Chapter 7 Identifying Behavior Change Principles

Once it is clear which aspects of the human psychology need to be targeted with an intervention to promote the desired behavior, it becomes possible to start thinking about how to target those aspects. This is when the Methods for Behavior Change (BCMs, the term used in Intervention Mapping terminology, (Bartholomew, Parcel, and Kok 1998)) or Behavior Change Techniques (BCTs, the term used in the Behavior Change Wheel literature, (Abraham and Michie 2008)) come in. In this book, we will use the term Behavior Change Principles (BCPs, (Crutzen and Peters 2018)):

A BCP is any principle or any set of principles that can be applied to change behaviour, or more accurately, determinants of behaviour, with the assumption that it will be effective. Stated more strongly, we would argue that any intervention that successfully changes one or more determinants of behaviour must therefore involve one or more BCPs.

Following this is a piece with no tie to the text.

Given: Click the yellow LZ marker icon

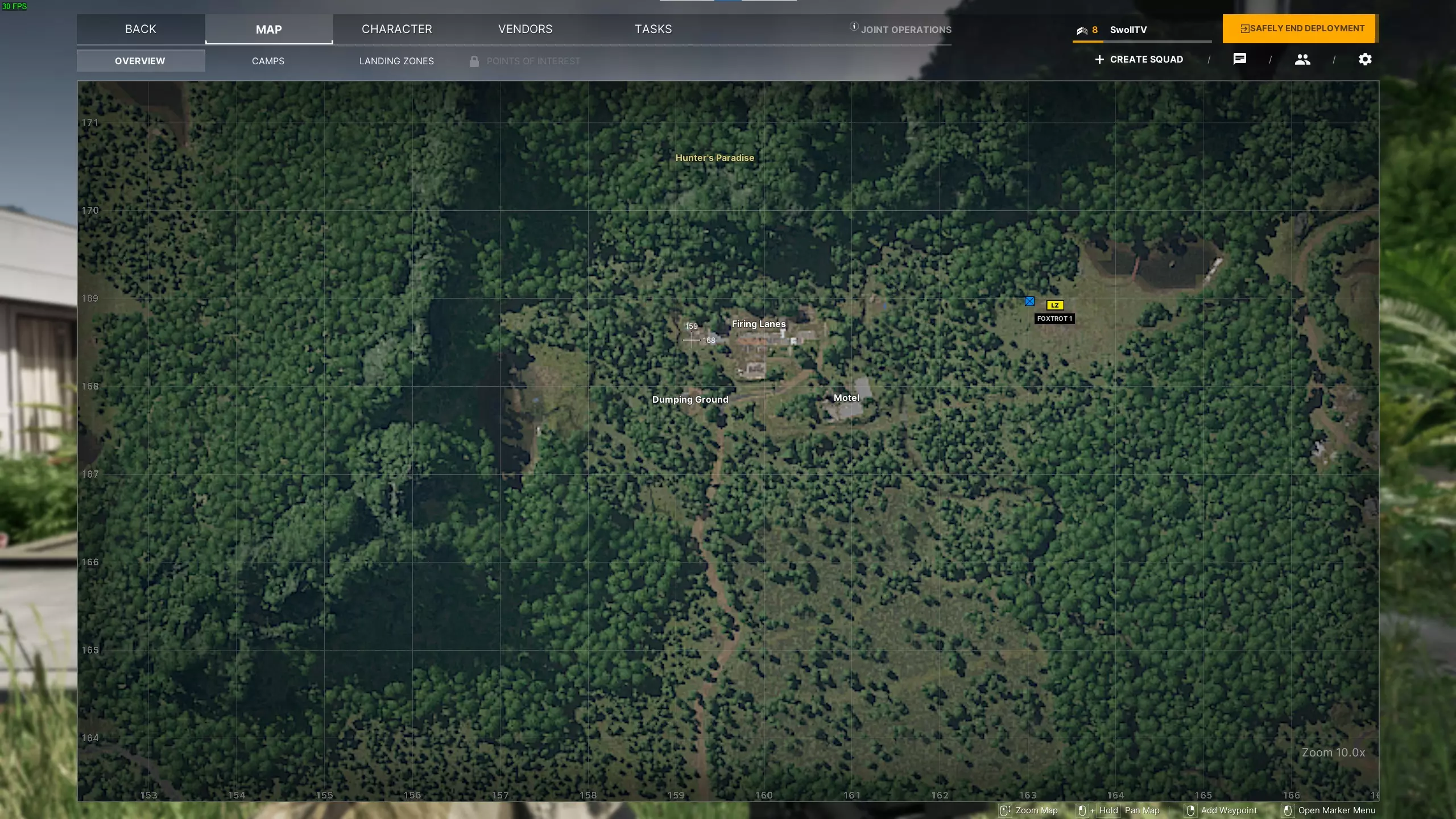Looking at the screenshot, I should pos(1054,305).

If you are familiar with BCTs but not with BCMs, it is important at this point to clearly understand the difference; ((Crutzen and Peters 2018)):

The idea is that BCMs are effective if the parameters for use are properly respected when translating BCMs to practical applications (Kok et al. 2016). In this vocabulary, there is a clear distinction between the active ingredients (the BCM) and the operationalisation of these principles (the practical application). The description of BCTs, on the other hand, ‘is precise enough to achieve reliability of recognition but the definition does not require that BCTs be effective’ (Michie, Johnson, and Johnston 2015), which is one of the reasons BCTs are not suited for intervention development. BCTs, therefore, are somewhat of an amalgam of BCMs (hypothetically effective methods of behaviour change) and prac- tical applications (operational definitions) that may include inactive ingredients. Those BCTs that are ineffective therefore involve no BCPs; and of those that are effective, their description may contain elements that are not required to adequately leverage the relevant BCPs.

Behavior change princples

In essence, this means figuring out how to help the target population individuals to learn specific things (see Chapter 2).

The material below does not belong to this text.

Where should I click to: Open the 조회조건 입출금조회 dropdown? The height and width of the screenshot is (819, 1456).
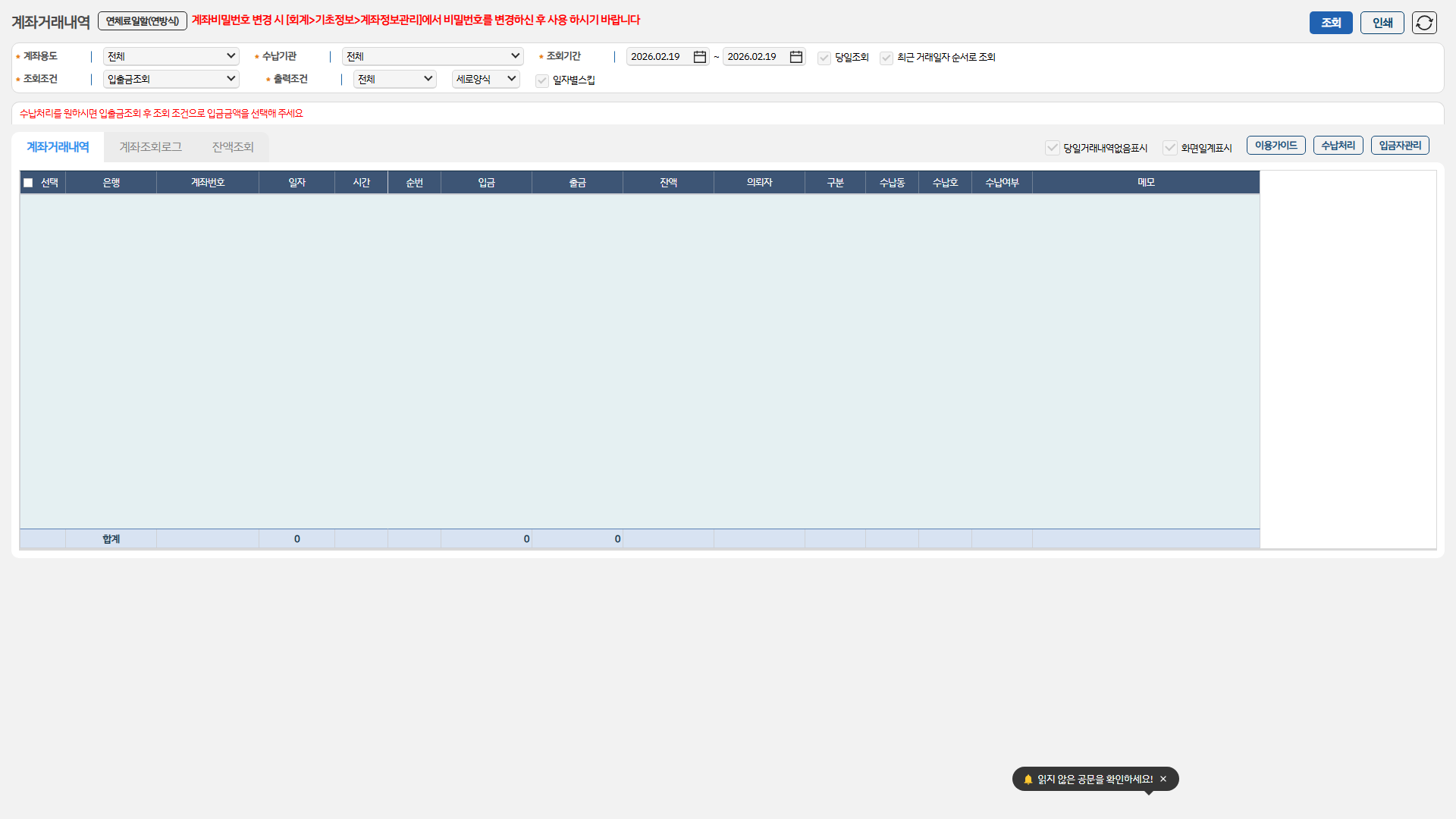click(171, 79)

Behavior change principles

References

Abraham, C., and S. Michie. 2008. “A Taxonomy of Behavior Change Techniques Used in Interventions.” Health Psychology 27: 379–87.

Bartholomew, L.K., G.S. Parcel, and G. Kok. 1998. “Intervention Mapping: A Process for Developing Theory- and Evidence-Based Health Education Programs.” Health Education and Behavior 25: 545–63.

Crutzen, R., and G.-J.Y. Peters. 2018. “Evolutionary Learning Processes as the Foundation for Behaviour Change.” Health Psychology Review 12: 43–57.

Kok, G., N.H. Gottlieb, G.-J.Y. Peters, P.D. Mullen, G.S. Parcel, R.A.C. Ruiter, M.E Fernández, C. Markham, and L.K. Bartholomew. 2016. “A Taxonomy of Behavior Change Methods: An Intervention Mapping Approach.” Health Psychology Review 10: 297–312.

Michie, S., B.T. Johnson, and M. Johnston. 2015. “Advancing Cumulative Evidence on Behaviour Change Techniques and Interventions: A Comment on Peters, de Bruin, and Crutzen.” Health Psychology Review 9: 25–29.